Context
This week, we’re examining how writers use place as a container for memory and meaning. E.B. White’s “Once More to the Lake” (1941) and Joan Didion’s “Goodbye to All That” (1967) offer contrasting but equally powerful examples of how place shapes identity and how our relationship to place changes over time. White returns to a beloved childhood location and confronts his own mortality; Didion leaves a place that once enchanted her but has become impossible to inhabit.
Post Requirements (400-500 words)
The following prompts:
The Double Vision White writes about experiencing a powerful sense of doubling at the lake—feeling that he “became” his father and his son became him. He describes “the years were a mirage and there had been no years.” Didion, conversely, writes about New York as a place where she could constantly reinvent herself until she couldn’t anymore.

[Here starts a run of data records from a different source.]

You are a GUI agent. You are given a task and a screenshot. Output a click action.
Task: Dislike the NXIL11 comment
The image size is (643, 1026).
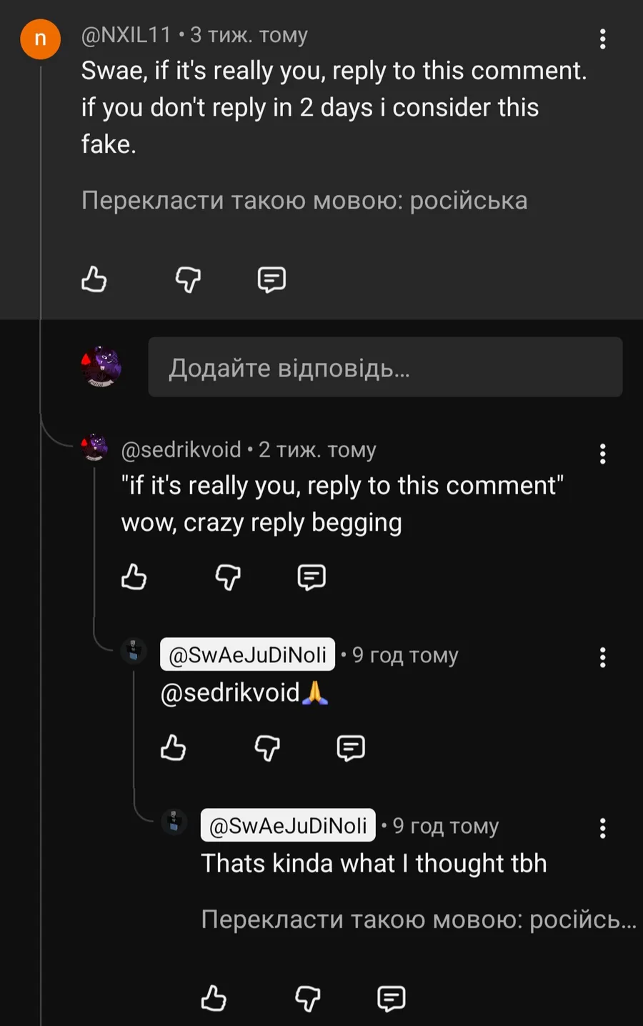coord(188,279)
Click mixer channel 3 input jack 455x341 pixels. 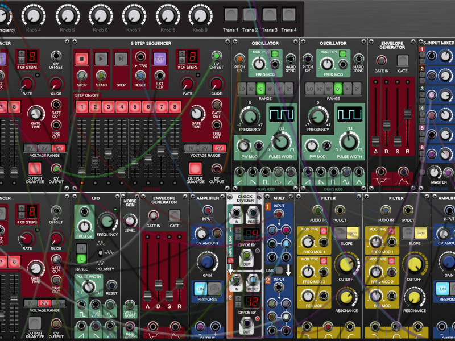[432, 94]
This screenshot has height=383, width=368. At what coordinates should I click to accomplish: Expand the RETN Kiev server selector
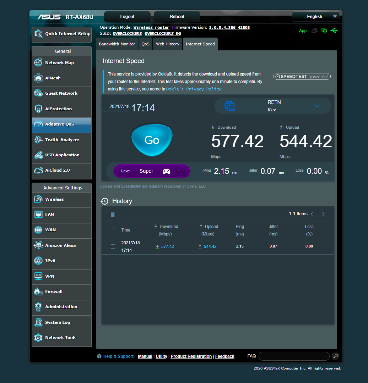point(317,106)
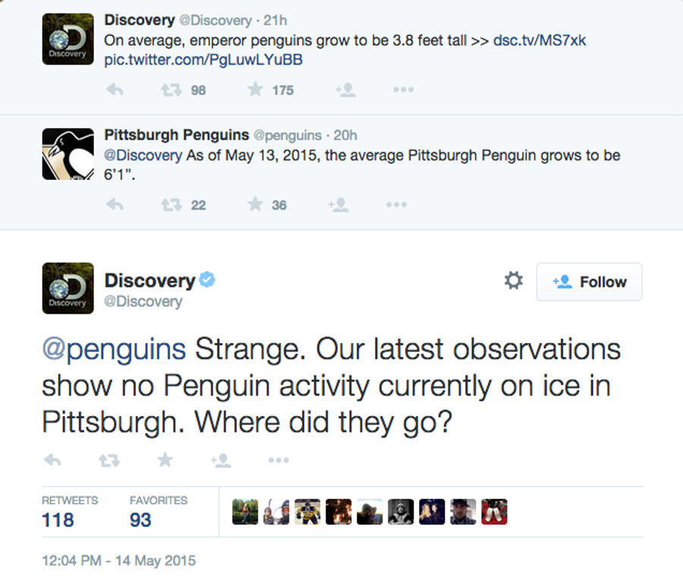The height and width of the screenshot is (577, 683).
Task: Open the dsc.tv/MS7xk link
Action: [540, 40]
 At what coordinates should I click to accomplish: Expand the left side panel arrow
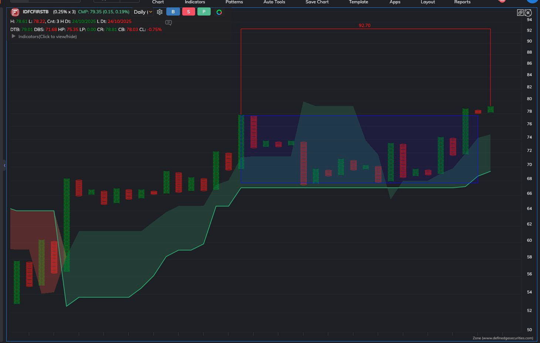[4, 166]
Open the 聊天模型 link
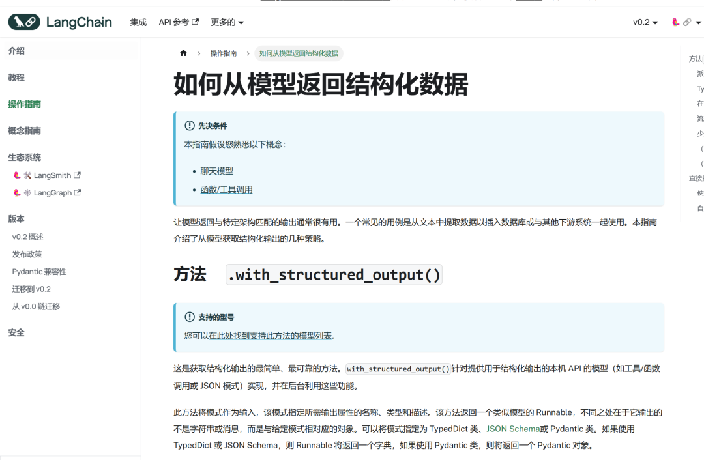Viewport: 704px width, 460px height. 216,171

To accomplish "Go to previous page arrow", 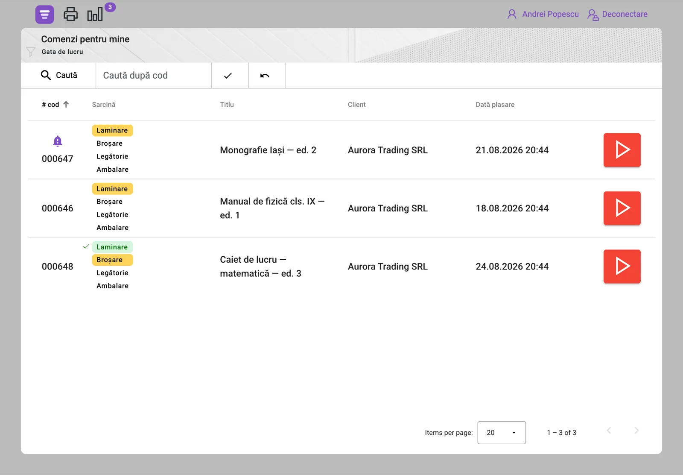I will pyautogui.click(x=609, y=431).
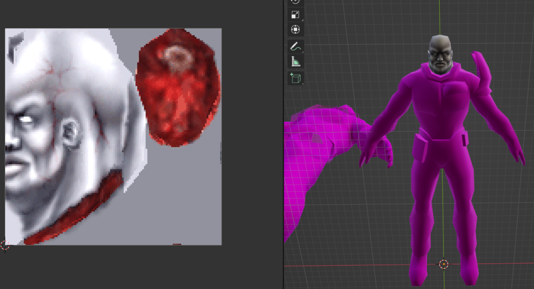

Analyze how each writer handles the relationship between past and present selves. How does White create that eerie sense of time collapsing? How does Didion show us both the young woman who was enchanted by New York and the older woman who must leave? Which approach to writing about temporal shifts resonates more with you as a potential technique for your own essay?
Grading Criteria
Textual Evidence: Uses specific quotes and examples from Didon/ E.B. White
Analysis: Goes beyond summary to examine HOW the authors achieve their effects
Original Thinking: Offers fresh insights rather than obvious observations. Find moments of realization. Significant experiences that led to personal growth. Find formative places that shaped your identity and worldview. Find influential people in the writing how does it compare to the people that have profoundly impacted your life. Find Pivotal Decisions or Mundane Moments.
Remember
These essays are mentor texts for your own personal narrative. As you analyze them, think about techniques you might borrow, adapt, or consciously avoid in your own writing. What works? What doesn’t? What might you do differently?